> [Available records]:
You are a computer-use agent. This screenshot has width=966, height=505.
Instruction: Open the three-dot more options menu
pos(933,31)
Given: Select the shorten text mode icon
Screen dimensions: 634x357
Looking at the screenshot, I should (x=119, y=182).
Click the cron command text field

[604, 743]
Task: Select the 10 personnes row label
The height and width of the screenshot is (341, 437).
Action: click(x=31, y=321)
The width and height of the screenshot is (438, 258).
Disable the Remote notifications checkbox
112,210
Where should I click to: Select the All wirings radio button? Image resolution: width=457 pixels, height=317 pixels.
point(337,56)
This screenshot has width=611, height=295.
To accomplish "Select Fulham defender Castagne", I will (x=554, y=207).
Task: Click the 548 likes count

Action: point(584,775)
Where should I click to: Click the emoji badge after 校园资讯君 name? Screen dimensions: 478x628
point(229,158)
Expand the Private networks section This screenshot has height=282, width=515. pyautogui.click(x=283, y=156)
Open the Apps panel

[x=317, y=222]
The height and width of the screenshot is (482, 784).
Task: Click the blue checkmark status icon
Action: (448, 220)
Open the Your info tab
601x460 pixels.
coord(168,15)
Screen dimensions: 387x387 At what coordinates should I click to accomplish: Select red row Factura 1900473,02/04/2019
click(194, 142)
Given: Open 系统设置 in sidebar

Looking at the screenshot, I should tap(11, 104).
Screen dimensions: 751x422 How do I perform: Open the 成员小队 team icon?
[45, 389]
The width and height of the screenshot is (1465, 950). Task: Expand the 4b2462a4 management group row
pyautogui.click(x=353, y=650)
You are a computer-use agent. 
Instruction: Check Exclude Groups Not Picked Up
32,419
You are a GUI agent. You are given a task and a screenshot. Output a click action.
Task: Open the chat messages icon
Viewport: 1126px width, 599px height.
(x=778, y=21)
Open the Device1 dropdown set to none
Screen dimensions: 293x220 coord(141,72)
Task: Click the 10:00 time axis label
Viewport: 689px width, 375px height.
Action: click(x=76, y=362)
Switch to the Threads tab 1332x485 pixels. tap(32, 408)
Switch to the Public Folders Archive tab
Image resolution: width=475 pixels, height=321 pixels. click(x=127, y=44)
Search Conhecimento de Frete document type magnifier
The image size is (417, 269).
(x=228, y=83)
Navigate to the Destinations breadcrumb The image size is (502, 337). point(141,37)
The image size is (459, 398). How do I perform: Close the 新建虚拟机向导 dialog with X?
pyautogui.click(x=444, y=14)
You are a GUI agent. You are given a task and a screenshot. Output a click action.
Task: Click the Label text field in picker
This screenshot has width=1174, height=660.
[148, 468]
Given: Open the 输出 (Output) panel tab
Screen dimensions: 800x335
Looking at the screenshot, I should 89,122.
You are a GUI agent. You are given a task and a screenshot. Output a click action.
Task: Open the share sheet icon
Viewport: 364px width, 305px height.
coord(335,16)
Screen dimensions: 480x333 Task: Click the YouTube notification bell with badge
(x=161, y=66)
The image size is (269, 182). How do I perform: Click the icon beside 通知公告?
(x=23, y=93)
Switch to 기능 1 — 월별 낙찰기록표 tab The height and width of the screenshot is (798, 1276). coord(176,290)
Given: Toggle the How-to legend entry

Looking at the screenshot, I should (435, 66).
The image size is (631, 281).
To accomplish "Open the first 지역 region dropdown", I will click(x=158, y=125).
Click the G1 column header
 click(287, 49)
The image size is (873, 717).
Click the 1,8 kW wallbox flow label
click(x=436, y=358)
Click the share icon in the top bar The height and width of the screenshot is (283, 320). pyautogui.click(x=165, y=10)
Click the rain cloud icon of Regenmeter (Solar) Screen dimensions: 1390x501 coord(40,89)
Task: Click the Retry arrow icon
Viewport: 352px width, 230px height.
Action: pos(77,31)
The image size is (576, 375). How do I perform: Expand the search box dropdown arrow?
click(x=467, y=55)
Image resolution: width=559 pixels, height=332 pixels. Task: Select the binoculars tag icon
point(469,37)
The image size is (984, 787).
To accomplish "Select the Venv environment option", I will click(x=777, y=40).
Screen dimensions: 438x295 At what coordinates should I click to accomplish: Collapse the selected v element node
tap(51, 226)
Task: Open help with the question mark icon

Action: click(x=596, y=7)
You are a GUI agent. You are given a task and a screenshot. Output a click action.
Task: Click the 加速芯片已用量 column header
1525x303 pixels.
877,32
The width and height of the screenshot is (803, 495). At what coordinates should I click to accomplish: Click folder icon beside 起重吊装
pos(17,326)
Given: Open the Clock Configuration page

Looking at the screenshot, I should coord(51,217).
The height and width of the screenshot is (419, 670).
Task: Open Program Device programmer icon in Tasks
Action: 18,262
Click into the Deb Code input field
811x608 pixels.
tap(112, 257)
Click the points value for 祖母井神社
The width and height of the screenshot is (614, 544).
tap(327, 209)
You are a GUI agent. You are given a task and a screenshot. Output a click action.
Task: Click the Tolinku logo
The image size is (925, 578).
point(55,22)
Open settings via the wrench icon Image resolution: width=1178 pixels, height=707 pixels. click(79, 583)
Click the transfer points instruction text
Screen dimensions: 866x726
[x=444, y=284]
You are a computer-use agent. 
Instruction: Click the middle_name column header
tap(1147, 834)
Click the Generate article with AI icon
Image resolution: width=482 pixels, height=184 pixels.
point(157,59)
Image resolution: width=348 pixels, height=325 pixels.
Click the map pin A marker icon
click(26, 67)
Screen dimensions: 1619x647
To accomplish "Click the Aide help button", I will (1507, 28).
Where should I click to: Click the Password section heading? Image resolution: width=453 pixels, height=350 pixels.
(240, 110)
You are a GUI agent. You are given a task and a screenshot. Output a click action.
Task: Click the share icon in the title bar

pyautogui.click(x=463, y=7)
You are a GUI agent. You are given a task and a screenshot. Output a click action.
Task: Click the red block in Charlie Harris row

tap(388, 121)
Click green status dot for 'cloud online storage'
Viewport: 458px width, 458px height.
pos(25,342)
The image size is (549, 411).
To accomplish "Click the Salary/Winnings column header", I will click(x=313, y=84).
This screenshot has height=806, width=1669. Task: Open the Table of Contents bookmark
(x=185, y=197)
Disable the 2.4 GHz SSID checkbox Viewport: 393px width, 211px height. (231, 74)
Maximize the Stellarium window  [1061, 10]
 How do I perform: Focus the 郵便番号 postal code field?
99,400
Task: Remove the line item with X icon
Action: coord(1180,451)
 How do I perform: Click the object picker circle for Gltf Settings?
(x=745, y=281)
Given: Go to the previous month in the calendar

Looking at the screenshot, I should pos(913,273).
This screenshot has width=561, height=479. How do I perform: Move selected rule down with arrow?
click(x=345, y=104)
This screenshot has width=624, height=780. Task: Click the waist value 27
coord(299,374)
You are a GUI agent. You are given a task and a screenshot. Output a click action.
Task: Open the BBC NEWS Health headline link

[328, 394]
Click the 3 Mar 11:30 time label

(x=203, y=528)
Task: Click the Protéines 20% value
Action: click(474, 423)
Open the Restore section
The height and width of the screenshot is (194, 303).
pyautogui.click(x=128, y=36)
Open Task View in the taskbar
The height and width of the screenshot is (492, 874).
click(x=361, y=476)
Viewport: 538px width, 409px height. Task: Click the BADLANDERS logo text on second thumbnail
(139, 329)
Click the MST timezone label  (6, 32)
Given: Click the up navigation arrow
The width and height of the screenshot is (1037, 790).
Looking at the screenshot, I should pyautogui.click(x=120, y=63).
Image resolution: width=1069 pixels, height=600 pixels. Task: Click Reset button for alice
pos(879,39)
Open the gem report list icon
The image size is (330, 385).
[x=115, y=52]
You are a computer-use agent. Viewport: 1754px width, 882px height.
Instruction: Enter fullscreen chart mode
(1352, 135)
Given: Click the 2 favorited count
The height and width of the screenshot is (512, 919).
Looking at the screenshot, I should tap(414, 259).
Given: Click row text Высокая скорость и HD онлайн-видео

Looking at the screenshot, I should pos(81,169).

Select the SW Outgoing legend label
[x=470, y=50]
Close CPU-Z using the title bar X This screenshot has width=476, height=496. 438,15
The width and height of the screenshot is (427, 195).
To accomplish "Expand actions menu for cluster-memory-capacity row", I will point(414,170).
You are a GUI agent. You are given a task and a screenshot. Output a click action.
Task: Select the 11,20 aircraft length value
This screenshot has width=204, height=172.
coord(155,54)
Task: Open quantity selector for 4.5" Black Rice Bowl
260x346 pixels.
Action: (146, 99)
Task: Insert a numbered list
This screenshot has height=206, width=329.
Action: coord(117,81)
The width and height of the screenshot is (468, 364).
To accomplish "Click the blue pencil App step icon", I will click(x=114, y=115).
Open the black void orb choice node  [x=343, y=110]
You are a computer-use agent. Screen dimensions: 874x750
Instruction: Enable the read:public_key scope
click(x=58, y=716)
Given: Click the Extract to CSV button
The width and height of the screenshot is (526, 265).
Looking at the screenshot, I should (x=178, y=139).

> [What is required]: Go through the material and copy each line in which the word "cloud" occurs.

> [Solved problem]:
Click the rain cloud icon of Regenmeter (Solar) Screen dimensions: 1390x501 coord(40,89)
Click green status dot for 'cloud online storage'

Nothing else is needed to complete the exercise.